Parmi les conseils prodigués, certains sont simples mais peuvent se révéler salvateurs le pire moment venu, à savoir tout faire pour séparer l'environnement de travail professionnel des postes personnels. Plus facile à dire qu'à faire malgré tout. Pour répondre à cet enjeu et prévenir les menaces cyber larvées, introduites par les pirates profitant de la situation actuelle des multiples connexions au SI de l'entreprise depuis un environnement extérieur pas toujours bien sécurisé, Orange Cybedéfense a sorti l'artillerie. « Nous lançons des sas de décontamination pour aider les entreprises avec des clés USB qui vont lancer des scans sur les PC et remonter les codes malveillants. Cela sera fait à la demande, mais on n'est pas dans une démarche de profiter de la crise », prévient le dirigeant. Il est également prévu, d'ici quelques jours, la mise en ligne d'un service cloud dédié permettant de scanner les vulnérabilités et limiter au maximum les risques d'infection.
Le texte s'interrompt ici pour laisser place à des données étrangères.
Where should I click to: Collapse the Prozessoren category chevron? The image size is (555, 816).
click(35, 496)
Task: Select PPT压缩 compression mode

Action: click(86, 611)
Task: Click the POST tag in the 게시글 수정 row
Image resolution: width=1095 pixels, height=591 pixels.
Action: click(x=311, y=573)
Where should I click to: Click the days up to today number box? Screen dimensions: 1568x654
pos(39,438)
Dans le contexte actuel de télétravail, l'ouverture en masse de ports RDP et le non recours systématique à des VPN constituent une autoroute pour les pirates. Si la solution de facilité serait d'arrêter de télétravailler, elle n'est pas sérieusement envisageable d'un point de vue économique, risquant jusqu'à la mise en péril et la survie même de l'entreprise. Si tout le monde n'a pas les moyens de se protéger, comme les PME par exemple aux ressources informatiques et financières mais aussi de temps limités, on ne peut que recommander, une fois de plus, de se tourner vers les bonnes pratiques mises en avant par l'ANSSI et sur le site public cybermalveillance.gouv.fr, riche en conseils de prévention et assistance. Pour autant, ce n'est pas le moment d'agir dans la précipitation : « Il y a actuellement des offres très généreuses d'éditeurs qui poussent leurs offres, mais on peut se demander si c'est la meilleure période pour installer des solutions que l'on ne connait pas. Un bon firewall et un bon antivirus, cela va déjà protéger énormément », tempère le dirigeant d'Orange Cyberdéfense.
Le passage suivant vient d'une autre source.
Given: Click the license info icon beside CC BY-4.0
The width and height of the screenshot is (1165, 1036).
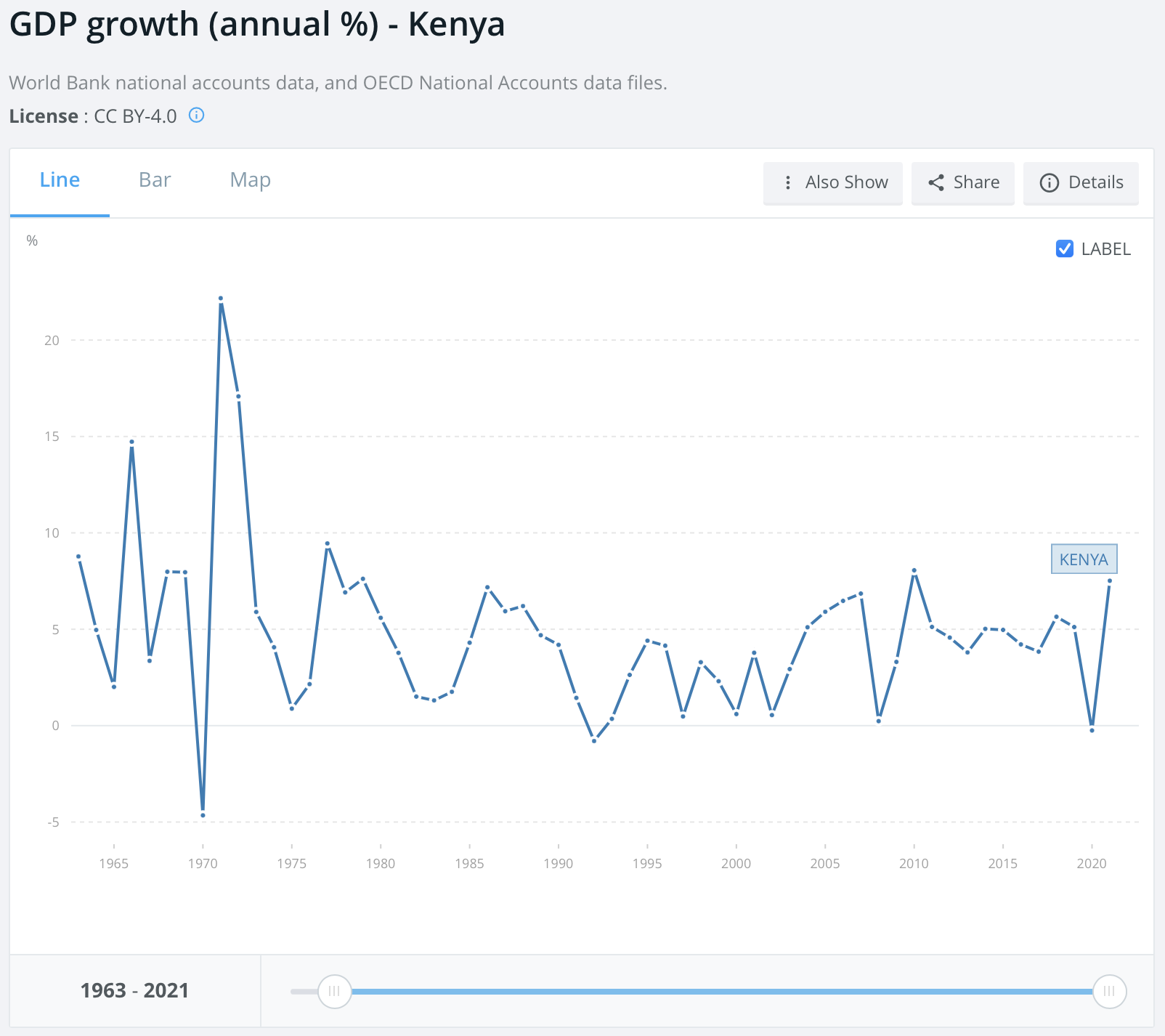Looking at the screenshot, I should tap(197, 116).
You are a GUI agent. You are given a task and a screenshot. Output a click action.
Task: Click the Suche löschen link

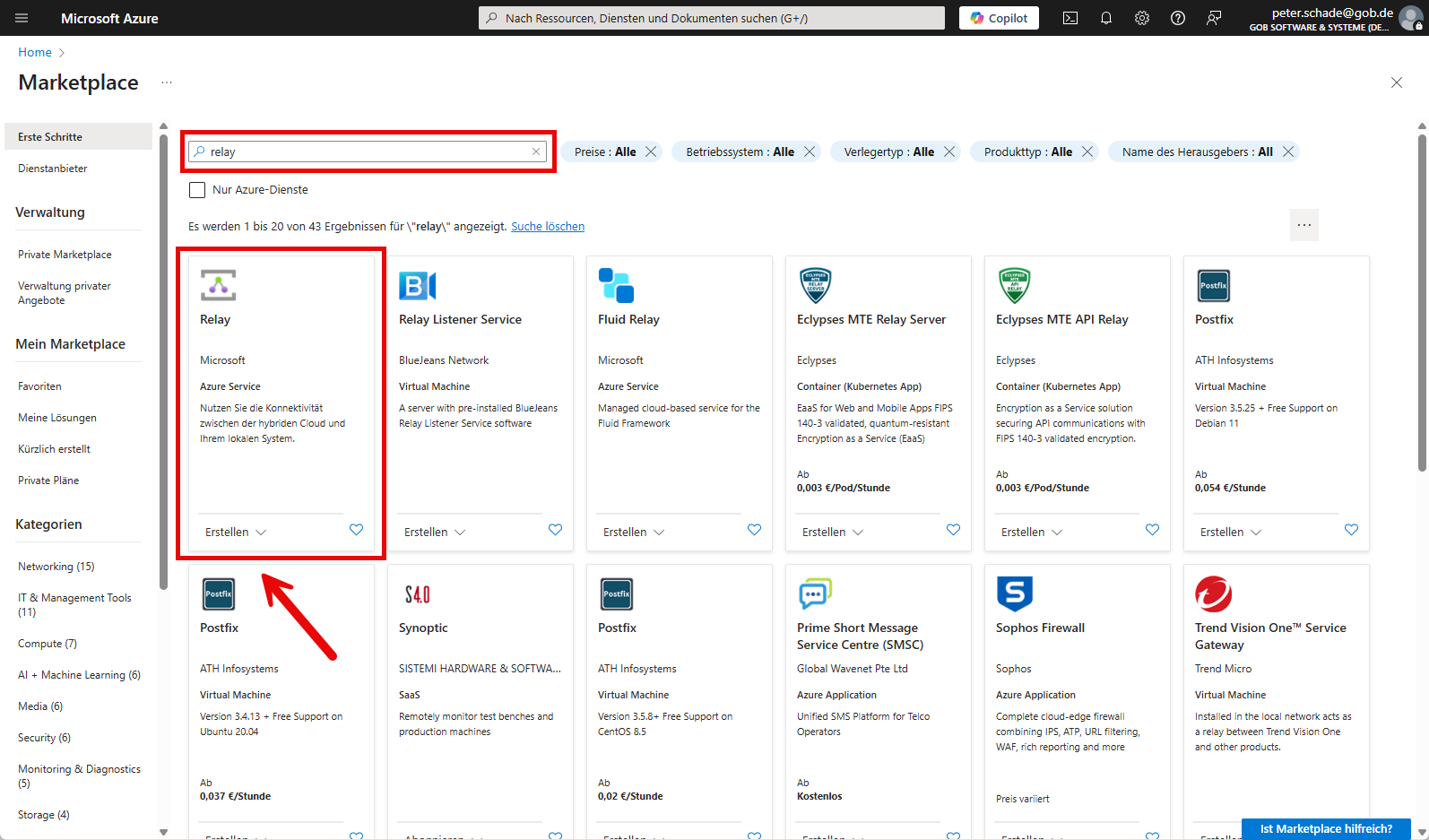coord(547,227)
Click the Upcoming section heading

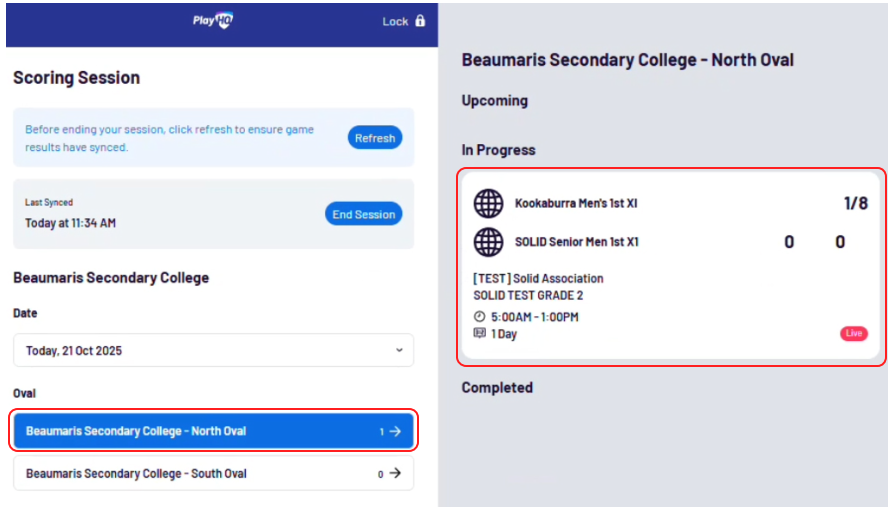494,100
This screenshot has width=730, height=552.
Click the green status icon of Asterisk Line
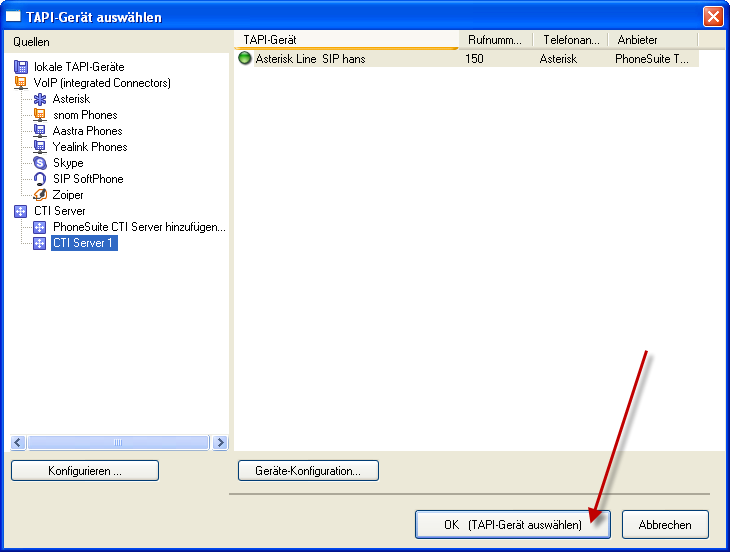pyautogui.click(x=245, y=59)
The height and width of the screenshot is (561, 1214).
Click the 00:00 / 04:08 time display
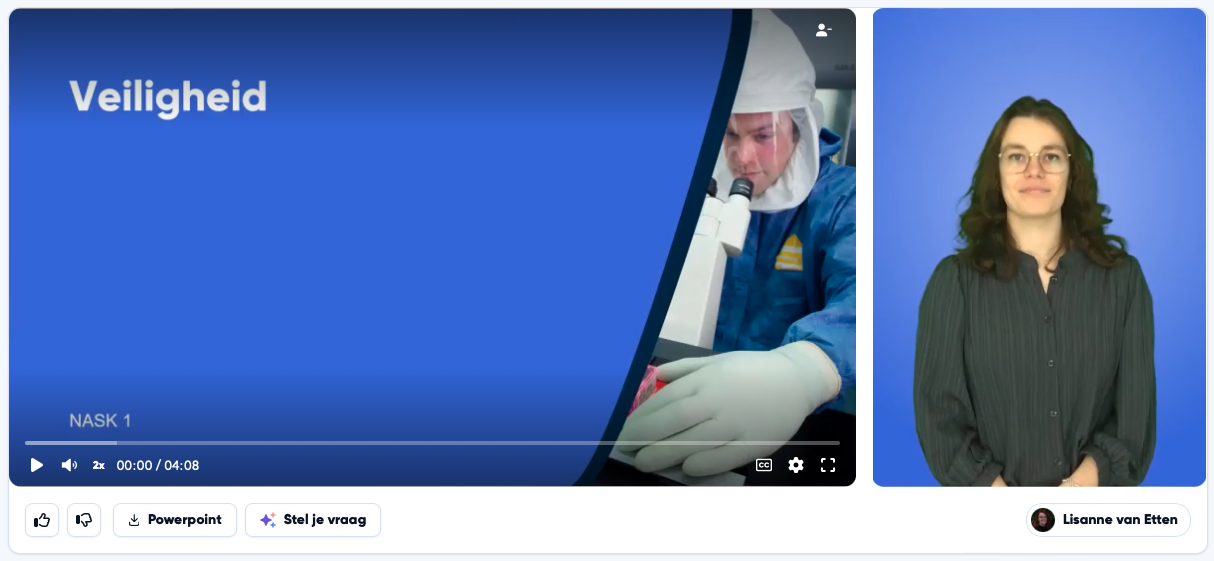[158, 465]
Un déconfinement par étapes pour mieux éviter les cyberisques
Si la période actuelle est semée de cybermenaces, l'avenir s'annonce aussi compliqué et des attaques de l'ombre sont à prévoir via des exploits de failles rendues possibles par les inattentions des entreprises, non préparées à l'ouverture en masse de leur SI pour le télétravail. Comment éviter le pire ? « Heureuses les entreprises qui étaient en avance sur le cloud et qui n'ont pas été embêtées pour basculer à 90% en télétravail », souffle Michel Van den Berghe qui pointe également le fait de bénéficier - le plus souvent - de VPN dédiés. « D'autres qui avaient des datacenters on premise ont augmenté leurs capacités VPN et SSL, l'authentification forte par token et gestion des tokens en masse ». Si beaucoup d'entreprises ont pu bénéficier du cloud pour permettre de « garder au chaud leurs serveurs dans le château fort », il n'en reste pas moins qu'il va falloir que les entreprises qui n'y sont pas réfléchissent à la période de déconfinement qui finira bien par arriver. « Le piège serait d'avoir un retour à la normal comme si de rien n'était », analyse Michel Van den Berghe. « On pourrait imaginer un retour à la normal progressif pour éviter des contaminations en masse, on n'est pas obligé de faire revenir tout le monde le 4 mai ».